Could pre-processing the imagery help with the task?

How could you transform it to help?

What architecture might you use, and how would it solve this problem. Will you need to pick out small details? Is the minimal kernel size small enough to pick out the necessary features?

For the objects, are the local features of the object sufficient to classify them, or do you need some surrounding context? Sometimes you’ll be distinguishing between different rectangles (trucks vs. AC units on buildings), and you’ll need context. This makes classification more challenging. Are there other things that look like the objects you’re trying to detect (so-call non-target distractors)? If so, you might want to think about labeling them directly as well. If your car detector has problems distinguishing between cars and bushes, one possible solution is to use hard-negative mining on the bushes. Labeling them makes this possible.

Data Labeling

If it’s prelabeled data, it’s always good to know about the labeling process as well.

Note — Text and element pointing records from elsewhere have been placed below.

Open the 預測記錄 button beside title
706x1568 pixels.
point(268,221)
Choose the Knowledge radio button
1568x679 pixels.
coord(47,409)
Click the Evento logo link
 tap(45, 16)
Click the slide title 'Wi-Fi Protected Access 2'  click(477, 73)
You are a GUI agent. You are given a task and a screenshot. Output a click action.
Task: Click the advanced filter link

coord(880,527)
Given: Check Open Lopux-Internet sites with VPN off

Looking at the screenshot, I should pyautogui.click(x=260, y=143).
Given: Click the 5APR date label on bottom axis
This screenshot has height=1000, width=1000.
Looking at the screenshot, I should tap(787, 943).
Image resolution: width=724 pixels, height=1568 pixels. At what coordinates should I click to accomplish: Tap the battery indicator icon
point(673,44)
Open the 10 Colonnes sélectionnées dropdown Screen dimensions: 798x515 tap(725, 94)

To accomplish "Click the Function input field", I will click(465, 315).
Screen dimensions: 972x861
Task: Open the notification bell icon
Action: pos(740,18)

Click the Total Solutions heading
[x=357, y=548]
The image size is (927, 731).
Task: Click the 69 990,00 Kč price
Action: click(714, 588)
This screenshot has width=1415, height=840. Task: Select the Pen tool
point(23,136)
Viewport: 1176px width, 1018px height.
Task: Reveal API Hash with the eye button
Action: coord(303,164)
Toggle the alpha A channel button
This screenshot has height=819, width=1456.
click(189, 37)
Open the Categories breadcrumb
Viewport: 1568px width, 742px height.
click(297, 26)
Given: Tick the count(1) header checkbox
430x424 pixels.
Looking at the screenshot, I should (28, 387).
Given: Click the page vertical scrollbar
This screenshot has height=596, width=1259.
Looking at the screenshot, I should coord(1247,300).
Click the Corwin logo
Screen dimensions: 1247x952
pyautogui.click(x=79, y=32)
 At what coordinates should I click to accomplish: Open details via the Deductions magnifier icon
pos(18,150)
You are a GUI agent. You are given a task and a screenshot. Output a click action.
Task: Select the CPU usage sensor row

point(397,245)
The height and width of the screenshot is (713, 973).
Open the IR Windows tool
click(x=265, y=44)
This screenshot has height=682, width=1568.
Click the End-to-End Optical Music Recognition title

You’d like to know how the labels were generated - was it a single person or multiple people per image? Were their decisions combined like votes? Do you have access to the raw “votes”? You’re likely going to find lots of noise in any real-world dataset. What other information did the labelers provide? Image quality scores? Confidence?

Conclusion

If you take one thing away from this post, I hope it’s that the dataset is more important than the algorithm, and the questions being asked of the data are the most important of all. It’s worth repeating:

\[Question > Dataset > Algorithm\]

There are a bunch of specific questions in this post, but by going through a bunch of images you’ll also get answers to all the questions that are too silly to ask but just as important - are there lots of duplicates? Are some images impossible to read or corrupted? Etc. This is only a guide to help you think through the process, but take note of anything you think is relevant.